With one caveat: “Goncharov” is actually a meme — or, to be more precise, the work of hundreds of people across the world who collectively developed the backstory and all the plot elements of a movie that, well, has never existed.
“This became almost like ‘Argo,’ ” said Jamie Cohen, a media studies professor at CUNY Queens College, referencing the phony sci-fi film CIA agents used as a front to free hostages in Iran in 1979. “But this is a bit more complex because it’s creating some sort of widescale fan fiction — almost with the idea of manifesting a movie into reality. At the same time, it’s also a bit of a collective joke or prank.”

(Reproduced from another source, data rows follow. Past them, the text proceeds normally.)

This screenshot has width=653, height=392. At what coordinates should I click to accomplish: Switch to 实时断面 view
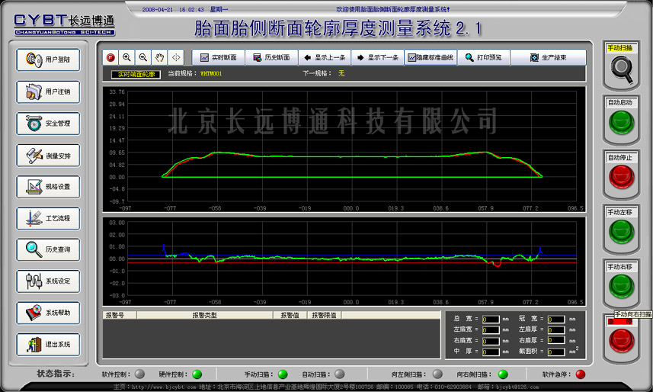(x=218, y=57)
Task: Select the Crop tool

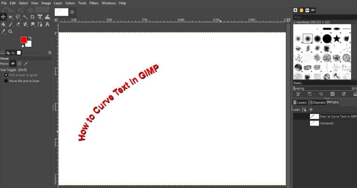Action: click(32, 17)
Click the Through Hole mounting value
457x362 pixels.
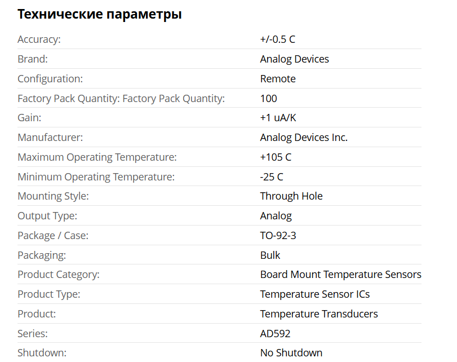[291, 196]
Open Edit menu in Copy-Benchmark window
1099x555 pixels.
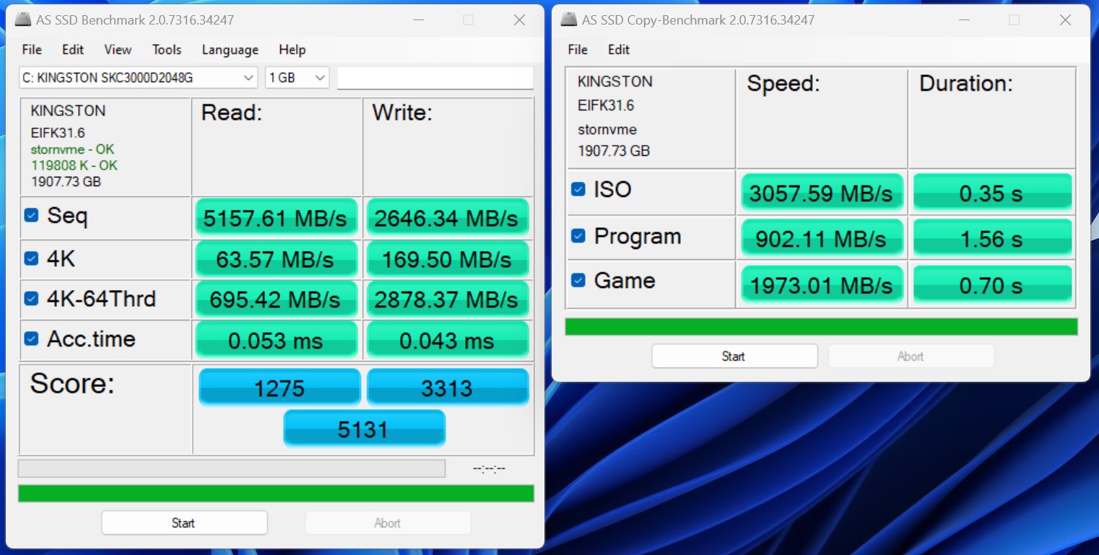tap(618, 50)
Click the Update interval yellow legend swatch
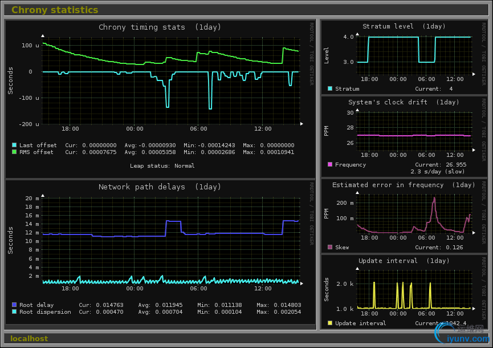493x348 pixels. 330,323
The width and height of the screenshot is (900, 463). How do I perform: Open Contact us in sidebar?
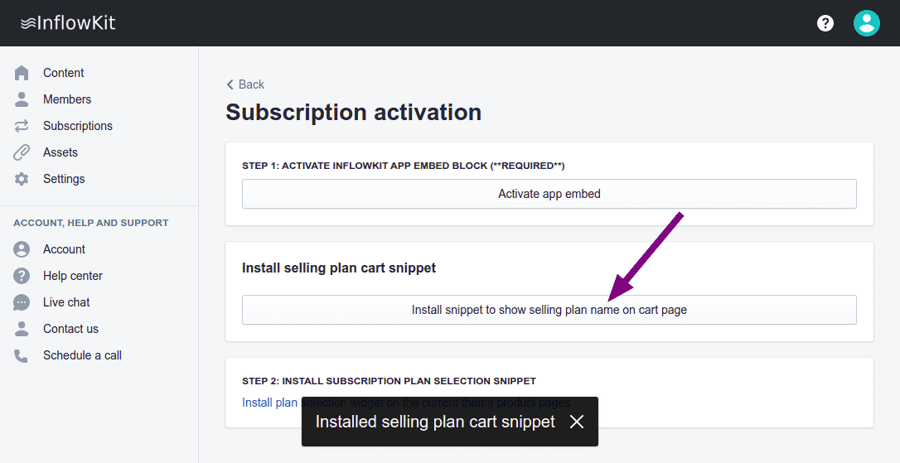70,329
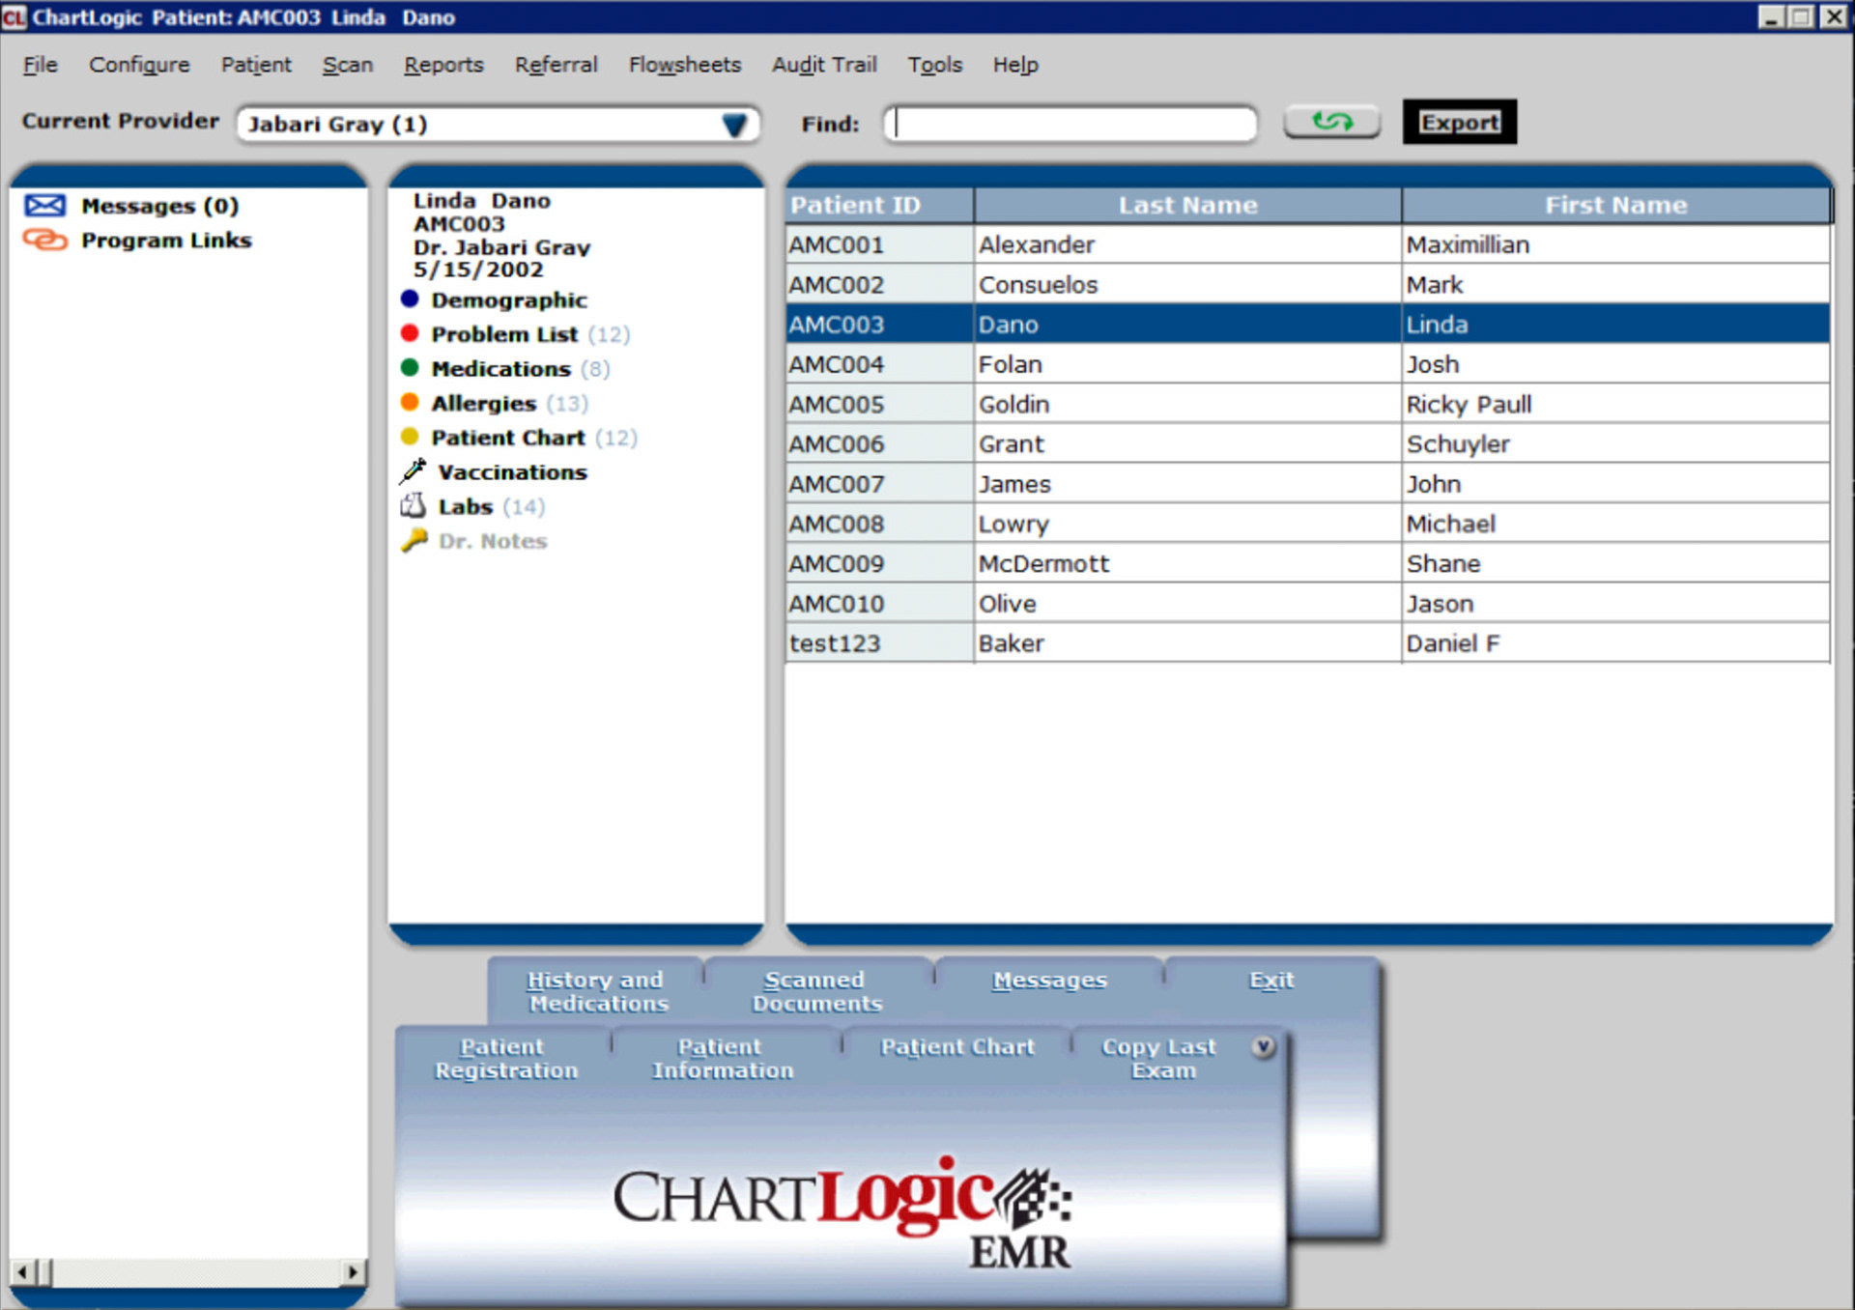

Goncharov was inexplicably ahead of it time and it’s contribution to cinema is remarkable. Rarely does a film tell as many diverse-yet-interconnected stories.
Hard to imagine so few ppl have seen it. https://t.co/mKY6Ydya4U
— tumblr dot com the website and app (@tumblr) November 20, 2022
Like “Girl Explaining” and “Distracted Boyfriend,” the fake Scorsese flick falls under the strict definition of a meme: “something that’s digital, made online with awareness of other memes and allows other people to replicate it or remix it,” Cohen said. But at the same time, “Goncharov” is not just a still image being shared with new text overlays; it’s a digital storytelling cacophony, mashing up fan fiction with audio and visuals.
In other words, “Goncharov” is a meme on steroids. And its origins go back to a years-old post of a shoe with a weird label on Tumblr, a microblogging-focused social media site founded in 2007.
In 2020, Tumblr user zootycoon posted about a pair of “knockoff boots” purchased online that referenced a “nonexistent” Scorsese movie. The tag read: “THE GREATEST MAFIA MOVIE EVER MADE, MARTIN SCORSESE PRESENTS GONCHAROV, DOMENICO PROCACCI PRODUCTION, A FILM…ABOUT THE NAPLES MAFIA.”
A year later, the post was reshared along with a screenshot of a sarcastic reply that read, “this idiot hasn’t seen goncharov.” As of this week, hundreds have piled on with plot ideas, scene scripts and even music for a movie that followed Goncharov, a Russian man trying to shake off his hit-man lifestyle by retiring to Naples in the ’70s.
The plot goes as follows: In his quest for normalcy, Goncharov falls in love with his sworn enemy, Andrey “The Banker” Daddano. At the same time, Goncharov’s wife, Katya, has a fling with a woman named Sofia. In the midst of it all, there’s an ice-pick-wielding villain. And, spoiler alert: Most of the characters ultimately wind up dead, including Goncharov, who’s not only killed but betrayed.
How a shoe label inspired a internet-fueled fake film is still a bit of a mystery. However, Tumblr user @dogsuffrage posited that “Goncharov” was probably a misspelled version of “Gomorrah,” the name of a 2008 Scorsese-supported film.
Regardless, the film’s cult following eventually spilled onto Twitter and TikTok — to the utter confusion of some users, who initially thought “Goncharov” was a real deal. That’s how it became a running joke that even Scorsese himself seemed to acknowledge in a TikTok video posted Saturday by his daughter, Francesca.
“Yes. I made that film years ago,” Scorsese texted back when Francesca asked if he’d seen the news about “Goncharov.”
More than an attempt at gaslighting the world with a fake movie, Cohen said “Goncharov” represents the culmination “of interesting pieces of internet ephemera from the 2010s” — a decade marked by the proliferation of fan fiction and fan art. It also underscores “a new sort of Tumblr revival,” as the social media platform gains new users amid Elon Musk’s Twitter takeover.
“Tumblr has always been good at those threaded, stacked replies where people build off each other,” Cohen said. “It was the perfect space for this to go viral, especially as people are migrating away from Twitter’s chaos.”
tumblr has been talking about a martin scorsese movie called goncharov and i was getting really into it, really looking forward to watching it, and then it turned out they made it up completely
— d🔶 (@davemakes) November 21, 2022
Yet, like so many other memes, Cohen said “Goncharov” might be nearing its internet peak.
“When memes become mainstream, the lure, secrecy and the internet ownership goes with it,” he said. Nevertheless, “Goncharov” has been a bright spot for social media — a sparkling example that the digital world can actually be a fun place.
“For all the nastiness and chaos, this is at least one of those moments that give you hope because it’s a participatory, positive experience in which people find joy and don’t get hurt,” Cohen added.